Rectification is an equitable remedy available to correct a contract document that fails to accurately record the parties' true agreement. As stated in Heintzman and Goldsmith on Canadian Building Contracts, rectification at first glance seems like a useful remedy to correct building contracts, since there are any number of aspects regarding the scope, dimension and details in a building contract about which the parties could be mistaken, and particularly given the fact that due to the pyramidal structure of the construction industry, the possibility of mistake increases the further one goes down the pyramid.
The recent Ontario Court of Appeal decision in 2484234 Ontario Inc. v. Hanley Park Developments Inc. is noteworthy because it demonstrates that even though strict conditions must be met before rectification can be granted, the court will not tolerate unconscionable behavior by a contracting party.
The court applied the well-known test in Canada (Attorney General) v. Fairmont Hotels Inc., 2016 SCC 56. The error in the document sought to be rectified can result from a common mistake or a unilateral mistake. In case of a common mistake, rectification of an agreement is available upon the court being satisfied that:
1. The parties had reached a prior agreement whose terms are definite and ascertainable;
2. The agreement was still effective when the instrument was executed;
3. The instrument fails to record accurately that prior agreement; and
4. If rectified as proposed, the instrument would carry out the agreement.

******************************

Task directions »
List every condition the passage on rectification gives for rectifying an agreement in a case of common mistake. The rows that come next were taken from a different source.

[Records from a pointing dataset]

******************************

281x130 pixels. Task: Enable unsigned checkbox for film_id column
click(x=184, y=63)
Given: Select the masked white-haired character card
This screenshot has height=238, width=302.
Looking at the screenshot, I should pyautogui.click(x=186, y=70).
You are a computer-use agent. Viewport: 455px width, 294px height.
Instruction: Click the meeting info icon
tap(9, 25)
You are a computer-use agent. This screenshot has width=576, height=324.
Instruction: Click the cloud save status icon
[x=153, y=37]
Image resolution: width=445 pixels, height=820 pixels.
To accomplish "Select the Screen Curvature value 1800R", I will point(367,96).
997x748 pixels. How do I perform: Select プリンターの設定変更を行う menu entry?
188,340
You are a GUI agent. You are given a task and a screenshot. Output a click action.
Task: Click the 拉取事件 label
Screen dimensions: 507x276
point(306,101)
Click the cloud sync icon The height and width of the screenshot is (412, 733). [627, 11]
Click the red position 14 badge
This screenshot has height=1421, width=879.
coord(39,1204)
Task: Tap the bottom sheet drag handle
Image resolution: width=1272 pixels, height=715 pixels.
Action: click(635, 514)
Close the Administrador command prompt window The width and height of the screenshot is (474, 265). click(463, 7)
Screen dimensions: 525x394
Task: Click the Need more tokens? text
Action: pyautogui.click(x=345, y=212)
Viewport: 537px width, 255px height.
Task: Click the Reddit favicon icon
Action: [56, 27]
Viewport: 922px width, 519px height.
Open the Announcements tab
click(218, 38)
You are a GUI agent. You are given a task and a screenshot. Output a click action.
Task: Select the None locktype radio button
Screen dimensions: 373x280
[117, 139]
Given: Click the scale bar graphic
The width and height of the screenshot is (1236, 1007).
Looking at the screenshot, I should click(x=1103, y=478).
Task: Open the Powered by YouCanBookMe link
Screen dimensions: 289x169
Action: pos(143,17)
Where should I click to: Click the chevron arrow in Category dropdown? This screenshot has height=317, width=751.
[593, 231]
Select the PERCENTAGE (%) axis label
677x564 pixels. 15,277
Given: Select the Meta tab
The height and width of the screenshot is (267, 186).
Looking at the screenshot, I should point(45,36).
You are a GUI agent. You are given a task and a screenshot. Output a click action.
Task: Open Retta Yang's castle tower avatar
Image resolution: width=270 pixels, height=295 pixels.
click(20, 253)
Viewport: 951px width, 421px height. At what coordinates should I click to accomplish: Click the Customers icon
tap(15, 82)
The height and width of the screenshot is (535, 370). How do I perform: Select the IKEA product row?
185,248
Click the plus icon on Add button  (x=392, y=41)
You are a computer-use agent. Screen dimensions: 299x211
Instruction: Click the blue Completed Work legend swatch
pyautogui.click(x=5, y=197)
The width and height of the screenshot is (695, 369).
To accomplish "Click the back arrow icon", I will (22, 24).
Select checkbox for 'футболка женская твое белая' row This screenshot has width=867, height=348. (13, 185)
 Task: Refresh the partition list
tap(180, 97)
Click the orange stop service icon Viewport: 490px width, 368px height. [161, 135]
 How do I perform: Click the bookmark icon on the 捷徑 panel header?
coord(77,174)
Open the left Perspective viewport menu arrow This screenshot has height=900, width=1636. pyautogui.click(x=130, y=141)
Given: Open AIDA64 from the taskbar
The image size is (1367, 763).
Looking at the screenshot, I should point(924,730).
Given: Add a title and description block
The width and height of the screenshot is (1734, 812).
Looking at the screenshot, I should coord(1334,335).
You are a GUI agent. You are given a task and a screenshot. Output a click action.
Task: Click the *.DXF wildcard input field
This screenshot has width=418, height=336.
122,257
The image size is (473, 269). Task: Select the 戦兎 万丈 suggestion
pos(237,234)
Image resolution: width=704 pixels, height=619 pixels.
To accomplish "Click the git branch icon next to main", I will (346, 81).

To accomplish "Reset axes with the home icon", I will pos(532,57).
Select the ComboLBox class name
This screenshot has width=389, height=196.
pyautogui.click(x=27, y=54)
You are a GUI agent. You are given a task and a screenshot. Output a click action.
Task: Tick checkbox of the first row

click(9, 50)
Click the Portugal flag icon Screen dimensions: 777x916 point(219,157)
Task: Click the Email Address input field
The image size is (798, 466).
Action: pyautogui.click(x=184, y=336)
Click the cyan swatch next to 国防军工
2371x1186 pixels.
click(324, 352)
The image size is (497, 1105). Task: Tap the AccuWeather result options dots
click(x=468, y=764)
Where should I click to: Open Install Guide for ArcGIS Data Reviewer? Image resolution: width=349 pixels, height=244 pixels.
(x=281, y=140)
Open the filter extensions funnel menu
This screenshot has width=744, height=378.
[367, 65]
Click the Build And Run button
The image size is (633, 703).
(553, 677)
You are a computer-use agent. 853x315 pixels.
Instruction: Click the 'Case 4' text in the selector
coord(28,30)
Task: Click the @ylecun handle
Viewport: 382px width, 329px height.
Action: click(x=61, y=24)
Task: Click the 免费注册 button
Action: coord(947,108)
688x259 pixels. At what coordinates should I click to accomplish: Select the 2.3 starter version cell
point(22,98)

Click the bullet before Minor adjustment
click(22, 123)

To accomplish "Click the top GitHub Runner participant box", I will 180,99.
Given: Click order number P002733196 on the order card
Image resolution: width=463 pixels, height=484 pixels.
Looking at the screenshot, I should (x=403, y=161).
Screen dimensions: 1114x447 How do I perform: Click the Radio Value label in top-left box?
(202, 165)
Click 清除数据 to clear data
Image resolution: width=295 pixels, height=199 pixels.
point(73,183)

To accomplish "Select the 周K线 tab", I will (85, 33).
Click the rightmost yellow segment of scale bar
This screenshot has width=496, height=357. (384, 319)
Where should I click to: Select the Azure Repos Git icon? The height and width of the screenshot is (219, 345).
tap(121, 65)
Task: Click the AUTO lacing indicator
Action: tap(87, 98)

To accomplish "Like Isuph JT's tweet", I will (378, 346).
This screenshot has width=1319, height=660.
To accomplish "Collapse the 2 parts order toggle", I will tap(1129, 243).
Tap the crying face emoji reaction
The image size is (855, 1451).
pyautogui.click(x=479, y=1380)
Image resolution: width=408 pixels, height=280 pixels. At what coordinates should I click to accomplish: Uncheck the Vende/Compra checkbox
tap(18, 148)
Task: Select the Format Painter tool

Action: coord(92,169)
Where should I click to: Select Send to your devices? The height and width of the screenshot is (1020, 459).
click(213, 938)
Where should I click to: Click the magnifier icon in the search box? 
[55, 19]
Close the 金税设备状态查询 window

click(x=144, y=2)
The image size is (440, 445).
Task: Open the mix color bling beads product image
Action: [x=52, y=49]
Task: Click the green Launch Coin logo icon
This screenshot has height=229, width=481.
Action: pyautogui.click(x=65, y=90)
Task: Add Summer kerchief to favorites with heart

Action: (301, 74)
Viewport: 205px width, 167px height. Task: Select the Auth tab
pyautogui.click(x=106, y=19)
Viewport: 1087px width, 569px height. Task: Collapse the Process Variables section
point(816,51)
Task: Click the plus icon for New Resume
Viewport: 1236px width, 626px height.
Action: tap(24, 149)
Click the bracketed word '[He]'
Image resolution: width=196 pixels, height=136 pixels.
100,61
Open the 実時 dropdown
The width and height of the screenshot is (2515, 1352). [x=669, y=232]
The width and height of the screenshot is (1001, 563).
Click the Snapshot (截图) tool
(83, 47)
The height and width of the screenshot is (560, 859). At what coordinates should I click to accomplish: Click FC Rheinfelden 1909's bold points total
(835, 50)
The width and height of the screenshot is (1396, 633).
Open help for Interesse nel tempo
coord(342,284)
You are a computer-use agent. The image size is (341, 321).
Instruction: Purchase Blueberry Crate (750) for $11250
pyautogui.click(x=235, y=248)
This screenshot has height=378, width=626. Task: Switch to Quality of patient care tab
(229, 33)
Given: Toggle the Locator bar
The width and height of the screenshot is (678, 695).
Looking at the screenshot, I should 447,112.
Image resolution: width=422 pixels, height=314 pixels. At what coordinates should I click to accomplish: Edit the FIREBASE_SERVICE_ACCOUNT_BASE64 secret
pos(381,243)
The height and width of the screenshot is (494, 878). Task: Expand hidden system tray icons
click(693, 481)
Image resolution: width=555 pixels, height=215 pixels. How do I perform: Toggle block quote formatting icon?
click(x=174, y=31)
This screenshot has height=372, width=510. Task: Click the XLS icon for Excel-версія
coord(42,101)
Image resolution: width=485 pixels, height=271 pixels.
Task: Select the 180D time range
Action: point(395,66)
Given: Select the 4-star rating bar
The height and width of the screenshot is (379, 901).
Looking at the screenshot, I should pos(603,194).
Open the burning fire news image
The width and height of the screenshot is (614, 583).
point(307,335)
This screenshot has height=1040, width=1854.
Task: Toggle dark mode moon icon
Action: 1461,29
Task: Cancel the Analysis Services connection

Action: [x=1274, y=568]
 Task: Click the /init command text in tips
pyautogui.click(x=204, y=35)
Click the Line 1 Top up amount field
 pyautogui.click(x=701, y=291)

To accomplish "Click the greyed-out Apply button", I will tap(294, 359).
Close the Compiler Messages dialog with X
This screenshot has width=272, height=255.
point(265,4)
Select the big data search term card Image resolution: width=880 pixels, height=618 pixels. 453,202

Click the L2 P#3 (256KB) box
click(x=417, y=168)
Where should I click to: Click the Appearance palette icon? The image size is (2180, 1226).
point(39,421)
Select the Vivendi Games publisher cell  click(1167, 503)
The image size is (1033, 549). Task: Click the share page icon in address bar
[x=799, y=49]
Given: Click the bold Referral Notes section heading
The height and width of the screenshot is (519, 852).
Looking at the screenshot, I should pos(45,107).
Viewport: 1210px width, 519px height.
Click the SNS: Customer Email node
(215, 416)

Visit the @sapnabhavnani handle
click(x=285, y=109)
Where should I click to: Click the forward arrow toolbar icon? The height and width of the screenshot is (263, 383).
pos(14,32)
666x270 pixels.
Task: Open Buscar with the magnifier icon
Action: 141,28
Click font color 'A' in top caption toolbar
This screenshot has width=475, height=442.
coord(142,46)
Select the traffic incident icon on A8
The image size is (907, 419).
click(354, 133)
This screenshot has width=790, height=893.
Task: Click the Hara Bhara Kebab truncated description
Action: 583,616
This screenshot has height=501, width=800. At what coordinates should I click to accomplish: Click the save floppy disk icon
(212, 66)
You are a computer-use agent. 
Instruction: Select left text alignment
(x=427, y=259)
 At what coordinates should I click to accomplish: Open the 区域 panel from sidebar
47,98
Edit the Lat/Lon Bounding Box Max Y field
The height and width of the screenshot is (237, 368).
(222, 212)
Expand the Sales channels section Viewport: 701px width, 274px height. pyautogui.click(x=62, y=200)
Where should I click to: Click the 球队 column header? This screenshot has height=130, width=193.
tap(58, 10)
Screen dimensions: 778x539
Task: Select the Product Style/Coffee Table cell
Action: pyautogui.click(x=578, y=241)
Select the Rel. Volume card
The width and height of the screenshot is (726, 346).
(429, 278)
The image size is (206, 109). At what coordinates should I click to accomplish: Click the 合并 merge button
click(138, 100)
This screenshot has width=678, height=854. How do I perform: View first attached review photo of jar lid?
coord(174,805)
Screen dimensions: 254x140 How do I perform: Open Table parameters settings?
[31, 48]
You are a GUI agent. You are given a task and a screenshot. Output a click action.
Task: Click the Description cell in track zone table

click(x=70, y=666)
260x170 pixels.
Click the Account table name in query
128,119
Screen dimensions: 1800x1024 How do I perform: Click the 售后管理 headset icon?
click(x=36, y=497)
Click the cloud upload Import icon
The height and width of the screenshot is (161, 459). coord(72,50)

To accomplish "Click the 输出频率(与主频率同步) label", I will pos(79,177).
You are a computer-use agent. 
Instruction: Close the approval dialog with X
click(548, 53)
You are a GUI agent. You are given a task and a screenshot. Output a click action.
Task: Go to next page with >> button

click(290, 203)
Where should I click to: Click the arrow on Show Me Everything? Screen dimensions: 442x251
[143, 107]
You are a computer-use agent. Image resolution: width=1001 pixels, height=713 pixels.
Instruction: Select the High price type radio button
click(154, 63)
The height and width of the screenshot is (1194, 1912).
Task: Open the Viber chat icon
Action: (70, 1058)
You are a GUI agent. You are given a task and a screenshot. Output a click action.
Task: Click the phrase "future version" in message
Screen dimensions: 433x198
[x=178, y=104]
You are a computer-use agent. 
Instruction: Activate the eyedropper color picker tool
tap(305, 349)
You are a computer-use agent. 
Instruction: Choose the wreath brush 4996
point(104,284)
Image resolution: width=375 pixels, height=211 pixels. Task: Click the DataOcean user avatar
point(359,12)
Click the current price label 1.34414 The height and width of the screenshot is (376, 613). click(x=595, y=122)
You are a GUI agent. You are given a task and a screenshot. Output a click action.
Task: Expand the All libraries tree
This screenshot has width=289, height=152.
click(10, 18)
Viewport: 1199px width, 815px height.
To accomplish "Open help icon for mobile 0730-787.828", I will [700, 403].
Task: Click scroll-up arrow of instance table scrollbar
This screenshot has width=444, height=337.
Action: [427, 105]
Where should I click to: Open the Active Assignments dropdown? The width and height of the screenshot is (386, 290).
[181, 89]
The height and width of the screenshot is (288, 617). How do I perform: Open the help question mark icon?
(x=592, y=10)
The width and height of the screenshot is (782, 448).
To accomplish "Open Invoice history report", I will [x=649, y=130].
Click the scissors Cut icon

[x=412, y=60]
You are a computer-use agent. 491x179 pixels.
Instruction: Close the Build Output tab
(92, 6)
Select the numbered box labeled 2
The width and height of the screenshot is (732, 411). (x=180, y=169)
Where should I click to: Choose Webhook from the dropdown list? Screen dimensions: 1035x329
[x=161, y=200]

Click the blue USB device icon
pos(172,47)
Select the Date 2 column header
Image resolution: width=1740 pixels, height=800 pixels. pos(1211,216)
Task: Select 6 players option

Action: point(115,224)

******************************

Exercise result »
1. The parties had reached a prior agreement whose terms are definite and ascertainable.
2. The agreement was still effective when the instrument was executed.
3. The instrument fails to record accurately that prior agreement.
4. If rectified as proposed, the instrument would carry out the agreement.